TEXT PASSAGE
• • • • • • •

Total Pageviews

Monday, 3 December 2012

Public Key Encryption

Public Key Encryption
Article Index
Public Key Encryption
The problem with keys
Cracking the code
Public key encryption is what makes the commercial Internet work and it provides privacy for anyone who wants it. When you don't know how it works it seems more like magic than anything else. When you do know how it works then there are still time and applications of it that seem magical.
Without it we would find it much more difficult to safeguard financial data such as credit card numbers in transit. What is more it all works behind the scenes and almost without the user knowing anything about it. At most you might see a message telling you that you are about to use a secure connection or server.
You can ignore the details if you want to, but don’t!
How it works is not only amazing but only by knowing how it works can you have any hope of evaluating how safe it all is.

Cryptography and codes

Traditionally cryptography has used a key to code a message and a key, usually the same key, to decode the cipher text.
The key is used in a process that transforms the message into the cipher text in such a way that it should be impossible to extract the message from it without the key.
You can think of this process as a sort of mixing of the message data and the key. The mixing has to be thorough enough to hide both the message and the key but it has to be structured enough to be relatively easy to undo if you have the key. How successful all of this is depends very much on how easy it is to detect the key or the original message in the cipher text.
For example, one of the simplest codes adds a constant to the character codes of each of the characters in the message. The constant is the key and the adding mixes the key with the original message data. To see how to do this you simply have to assign each character a number and then add the constant.
The only additional complication is that you have to use modular or “clock” arithmetic so that adding one to 26 takes you back to 1 i.e. z is coded as a in this case. 
In this case the code is very easy to break. As soon as you have identified a single letter you can work out the constant, i.e. the key and subtract it from the rest of the cipher text.

Symmetric Key Encryption

It takes quite a bit of work to come up with a process that hides the text and the key well enough to make it difficult to break but it is possible.
Many workable encryption systems are based on this secret key encryption system. As long as the key is kept safe so is the message and here we have the problem.

• • • • • • •

EXERCISES TO COMPLETE
A: In the encryption article, what acts as the key in the simple code that adds a constant to each character's number?
B: Write the next part of the encryption article, picking up right after its final sentence.
The items that come next are drawn from a separate source.

DATA SECTION
• • • • • • •

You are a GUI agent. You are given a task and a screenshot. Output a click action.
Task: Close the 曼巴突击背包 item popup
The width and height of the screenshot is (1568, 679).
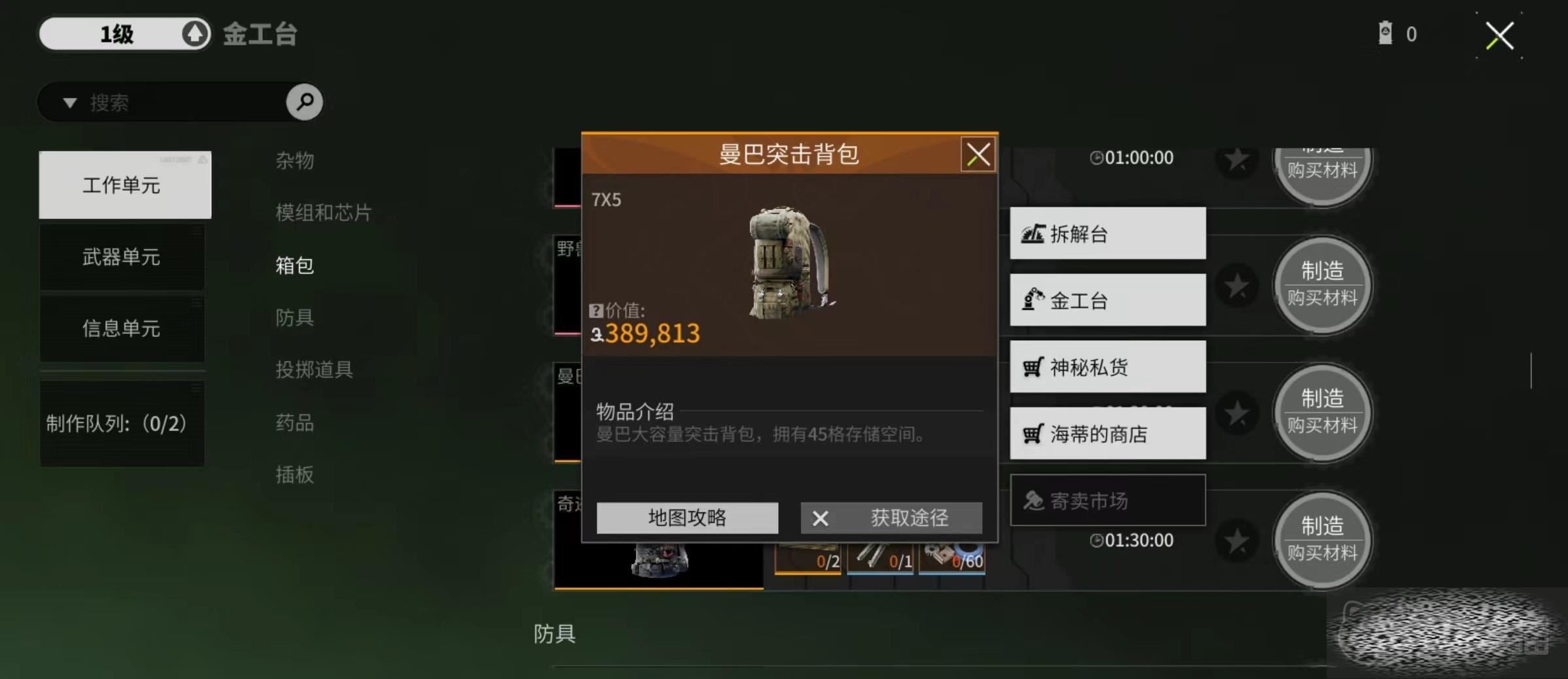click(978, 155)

• • • • • • •

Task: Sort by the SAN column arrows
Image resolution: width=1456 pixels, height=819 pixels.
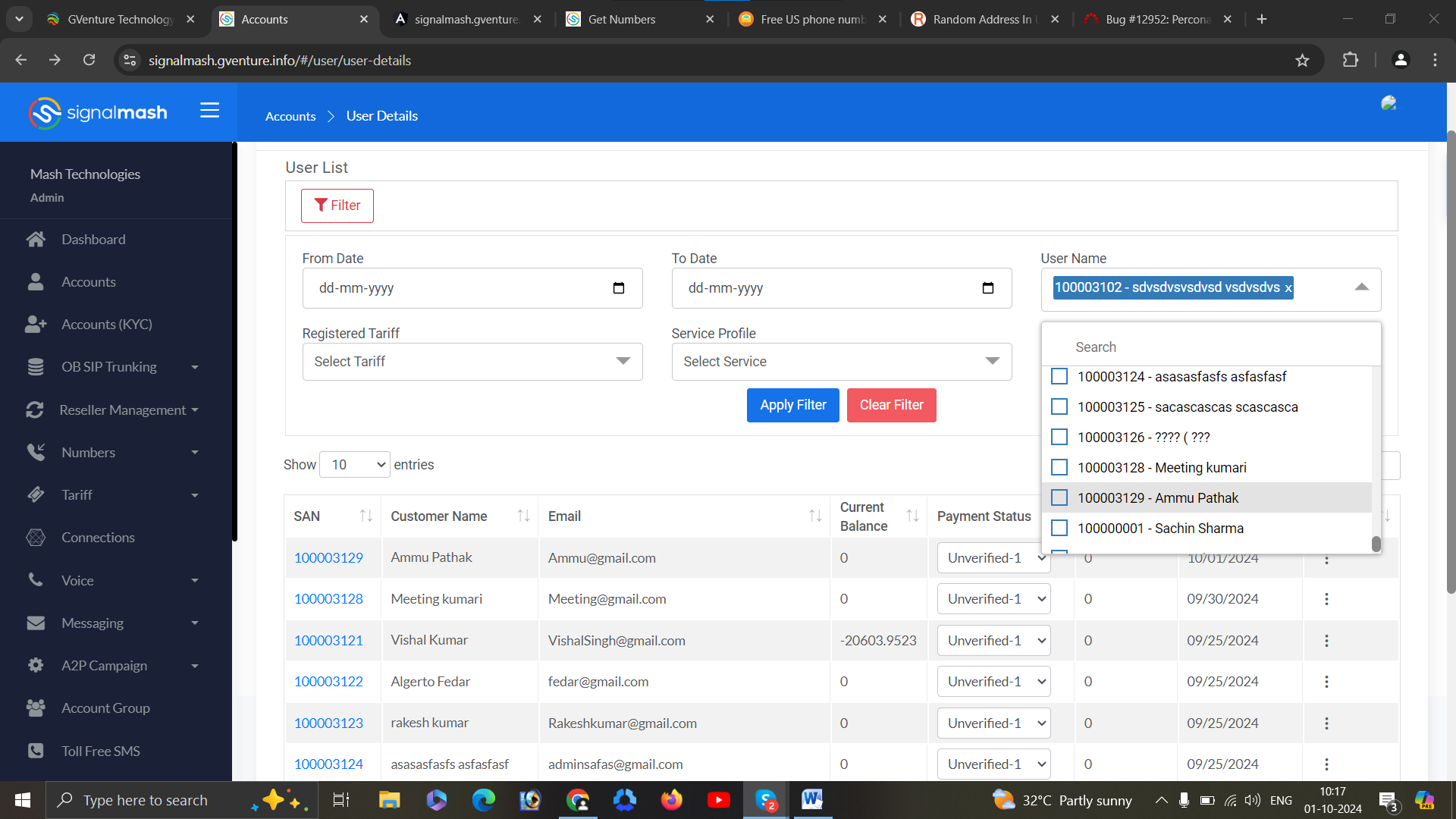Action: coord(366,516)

• • • • • • •

WRITTEN RESPONSES
A: The constant itself is the key.

B:
How do you get the key from the source to the destination without it being at risk.
For example, there would be little point in transmitting the key to a web server just before sending an encrypted credit card number!
One solution is to pay trustworthy couriers to transport keys from one place to another in locked containers. Believe it or not this actually happens for data that has to be protected at the highest level of security. Once the key is safely with the source and the destination then data can be sent with hardly any fear that it can be cracked.
In principle the message is as secure as the key. If the key falls into the wrong hands then the game is up and the message can be read by the wrong person.
This is the way a one "time pad" works - a key as long as the message is used to encode it. Without the one time pad to decode it then it is very difficult to crack the code.

fig1
Symmetric key cryptography

This sort of encryption is called symmetric key because the same key is used for coding and decoding.
Symmetric key codes are very popular because they are fast to compute and very safe. In fact modern symmetric key codes are so secure that they don’t rely on keeping the encoding process a secret.
That is, even though you know exactly how the coding/decoding is performed, without the key the only way to decode a message is to try every key.
Two well-known symmetric key codes are DES and IDEA and the precise details of both are freely available. Unless someone is keeping it a big secret then the only way known to crack these codes is to try every possible value of the key.
What this means in practice is that security is proportional to key length. The DES code uses a 56-bit key and, given enough money it is conceivable that you could try all 2^55 combinations (i.e. 36,028,797,018,964,000)  in a reasonable time.
Of course when it was invented back in 1975 even a supercomputer of the time would have taken far too long trying every key. Today it is reasonable to assume that government agencies can crack a DES code any time they feel like it.
IDEA, the code in the PGP (Pretty Good Privacy) program, is a suitable replacement for DES and it has a 128-bit key. Even with the computer power available today it is difficult to believe that a 128-bit key can be broken simply by trying every combination. When you try to estimate how long it would take, even with huge numbers of computers on the job, 2^128 is such an enormous number that times greater than the age of the universe are what you usually get!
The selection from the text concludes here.